Kaelen Wilson-Goldie at “The Silent Echo” in Baalbek

The six standing columns of Baalbek's Temple of Jupiter at night. (Except where noted, all photos: Kaelen Wilson-Goldie)

CYNTHIA ZAVEN IS AN ARTIST, COMPOSER, AND PIANIST with wild curly hair and a steely demeanor. She is exceptionally talented and extremely busy, frustrating from a critic’s point of view. She teaches at a conservatory in Beirut, scores films, and travels constantly. She makes work when she wants to, when she has time. Her installations are slow, serious, and ephemeral. They can be captivating in the context of an exhibition but almost impossible to write about afterward. Zaven has no gallery, doesn’t sell, and seemingly feels no pressure to produce. She is adept at keeping the demands of the world at bay. We see each other often in passing—Hi! Bye!—but the last time I spent any time with her or her work was three years ago in Sarajevo. So when I heard that for a month this fall, Zaven was showing a twelve-channel sound installation in a site no less astounding than the two-thousand-year-old Temple of Bacchus, as part of “The Silent Echo,” the first exhibition of contemporary art ever to be staged among the vast Roman ruins of the ancient city of Baalbek, I pretty much dropped everything, moved scheduling mountains, and wrote a dozen apologetic emails on the two-hour-drive due east from Beirut.

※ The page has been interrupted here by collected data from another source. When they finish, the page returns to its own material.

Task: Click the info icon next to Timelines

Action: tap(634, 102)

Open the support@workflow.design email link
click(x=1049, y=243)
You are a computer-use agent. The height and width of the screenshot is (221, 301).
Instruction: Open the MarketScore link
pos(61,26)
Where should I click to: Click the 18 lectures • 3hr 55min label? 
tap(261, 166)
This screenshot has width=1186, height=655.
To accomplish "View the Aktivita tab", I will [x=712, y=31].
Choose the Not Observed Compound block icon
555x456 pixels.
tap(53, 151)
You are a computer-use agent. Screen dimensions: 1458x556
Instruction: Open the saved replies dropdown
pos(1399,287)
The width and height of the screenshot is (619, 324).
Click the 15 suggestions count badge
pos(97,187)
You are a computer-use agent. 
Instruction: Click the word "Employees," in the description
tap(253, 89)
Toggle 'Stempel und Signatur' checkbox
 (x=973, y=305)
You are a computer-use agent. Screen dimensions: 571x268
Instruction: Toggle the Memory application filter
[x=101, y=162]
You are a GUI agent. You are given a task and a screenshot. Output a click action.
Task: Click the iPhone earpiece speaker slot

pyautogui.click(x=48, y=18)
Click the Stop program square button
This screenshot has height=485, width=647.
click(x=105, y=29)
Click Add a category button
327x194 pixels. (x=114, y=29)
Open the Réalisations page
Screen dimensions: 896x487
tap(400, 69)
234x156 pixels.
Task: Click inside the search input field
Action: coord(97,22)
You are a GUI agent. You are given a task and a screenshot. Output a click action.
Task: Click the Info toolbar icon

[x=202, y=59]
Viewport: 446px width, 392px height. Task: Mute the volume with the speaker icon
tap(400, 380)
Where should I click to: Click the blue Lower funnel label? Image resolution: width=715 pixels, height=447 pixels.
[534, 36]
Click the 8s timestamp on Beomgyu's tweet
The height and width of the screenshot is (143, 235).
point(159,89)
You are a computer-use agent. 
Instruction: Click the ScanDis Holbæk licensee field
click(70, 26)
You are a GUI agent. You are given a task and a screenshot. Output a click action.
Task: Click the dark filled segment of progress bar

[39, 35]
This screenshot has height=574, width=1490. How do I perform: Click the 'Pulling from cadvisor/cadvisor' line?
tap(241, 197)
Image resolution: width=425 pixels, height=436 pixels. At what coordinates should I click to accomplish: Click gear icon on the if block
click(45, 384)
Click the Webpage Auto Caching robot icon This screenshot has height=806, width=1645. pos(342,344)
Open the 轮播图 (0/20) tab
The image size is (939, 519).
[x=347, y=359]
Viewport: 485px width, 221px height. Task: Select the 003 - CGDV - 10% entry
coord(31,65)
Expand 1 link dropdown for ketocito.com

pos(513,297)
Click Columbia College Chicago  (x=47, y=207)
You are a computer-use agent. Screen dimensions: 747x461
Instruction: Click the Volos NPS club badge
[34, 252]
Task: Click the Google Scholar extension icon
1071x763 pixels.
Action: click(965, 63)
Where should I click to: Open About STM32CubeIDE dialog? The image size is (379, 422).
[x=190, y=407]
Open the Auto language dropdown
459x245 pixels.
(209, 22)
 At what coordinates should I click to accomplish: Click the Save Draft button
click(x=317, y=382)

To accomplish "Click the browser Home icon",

Baalbek is one of the oldest cities in the world, steadily inhabited for some ten thousand years. Its history is a mille-feuille of Phoenician, Hellenic, Roman, Byzantine, Umayyad, Abbasid, Mamluk, Ottoman, Syrian, and Lebanese influences. Situated on a major fault line, it has witnessed three devastating earthquakes, causing a pileup of ruins to make Walter Benjamin swoon. The most dramatic are the temples of Jupiter, Mercury, Venus, and Bacchus. They are some of the largest, most ornate religious structures ever built, anywhere, by the Roman Empire, and they incorporate elements of earlier temples too. Newly reopened after a long restoration, Bacchus is the most intact of the four and, while larger than the Parthenon in Athens, also the most intimate. For Zaven’s Perpetuum Mobile, twelve tiny speakers are raised high on thin stands, arranged in a broad circle. A piano composition circles around them, second by second, note by note, clockwise—echoing off the ancient stones, mixing with the contemporary sounds of birdsong and gunfire—until it collapses into disorder and chaos, eventually finding itself again. In theory, no two permutations of the installation are the same. But they all induce a kind of vertigo through mechanical and epochal time, history in free fall.

Left: Curator Karina El Helou. (Photo:  Ibrahim Dirani/Al Mussawir) Right: Artist Cynthia Zaven with filmmaker Vatche Boulghourjian.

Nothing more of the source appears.